GitHub hosts HunyuanVideo, Tencent's open-source framework for large-scale video generation models, enabling AI-driven video creation.
WAKE
About WAKE
WAKE processes egocentric video recordings into structured training episodes suitable for robotics and world models. The platform supports three workflows: collection, labeling, and pipeline execution. In the collection workflow, WAKE films tasks based on specified requirements. The labeling workflow structures existing recordings into annotated episodes with timed actions and hand tracks. The pipeline workflow allows teams to run the process in-house while collaborating with WAKE for scoping and delivery. The system ingests video, task context, and metadata, then structures actions, reviews outcomes, and delivers training episodes aligned with predefined requirements. Users define capture context, episode structure, delivery context, and consent records to ensure the output meets their needs.
Key features
- Egocentric video ingestion
- Timed action and hand track annotation
- Failure and recovery capture
- Structured episode delivery
- Customizable episode structure
- Metadata and context capture
- Consent and rights management
- In-house pipeline execution option
Use cases
- Training robotics models with real-world task recordings
- Annotating and structuring egocentric video for world model learning
- Capturing and analyzing task failures and recovery sequences
Pros
- Supports three workflows: collection, labeling, and in-house pipeline execution
- Structures recordings into timed actions, hand tracks, and outcomes
- Handles both staged and natural task failures for recovery analysis
- Allows customization of episode structure and delivery requirements
- Facilitates collaboration between teams and contributors for task recording
Cons
- No clear indication of free tier or pricing tiers
- Limited to egocentric video input for training episodes
- Requires collaboration with WAKE for collection and labeling workflows
- No explicit mention of multi-language support
Frequently asked questions about WAKE
What does WAKE do?
WAKE converts egocentric video recordings into structured training episodes for robotics and world models.

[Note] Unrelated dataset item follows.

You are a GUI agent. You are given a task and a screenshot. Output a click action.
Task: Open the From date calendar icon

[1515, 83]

It supports three workflows: filming tasks, labeling existing recordings, or running the pipeline in-house.
Who is WAKE designed for?
WAKE is designed for AI teams, contributors, and business owners who need real-world training data for robotics or world models. It also supports contributors who record everyday tasks for compensation.

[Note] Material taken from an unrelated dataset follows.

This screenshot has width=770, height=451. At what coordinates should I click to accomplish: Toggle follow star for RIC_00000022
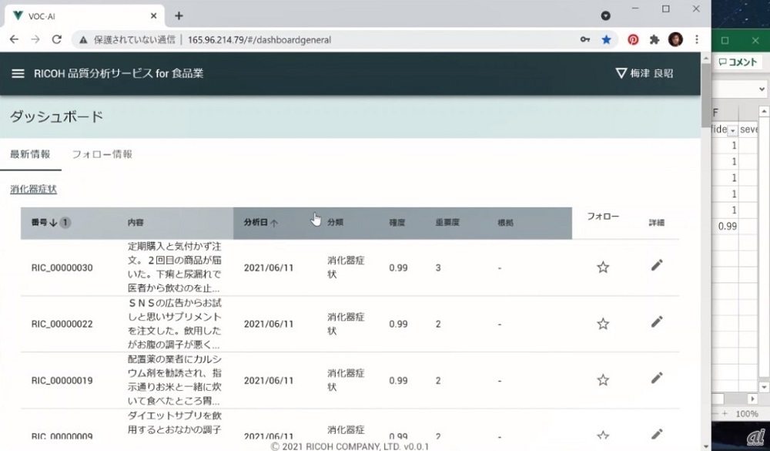point(603,324)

How does the WAKE pipeline work?
The pipeline ingests video, task context, and metadata, structures actions and outcomes, reviews results, and delivers training episodes aligned with predefined requirements. Users define capture context, episode structure, and delivery context.

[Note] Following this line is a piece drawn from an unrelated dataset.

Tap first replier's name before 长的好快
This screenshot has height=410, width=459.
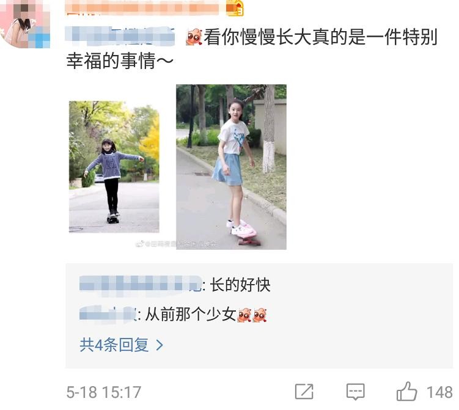141,284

Can WAKE handle task failures or interruptions in recordings?
Yes, WAKE captures failures staged for briefs or natural failures, including recovery steps. Interrupted or cut-short recordings can be structured into episodes that show recovery processes.
What inputs does WAKE require?
WAKE requires video recordings, task context, and capture metadata as inputs. Users also define delivery requirements, such as target schema and consent records.
How can I get started with WAKE?
Users can start by discussing their needs with WAKE for collection, labeling, or pipeline workflows. Contributors can record everyday tasks and get paid, while businesses can explore how recordings support their operations.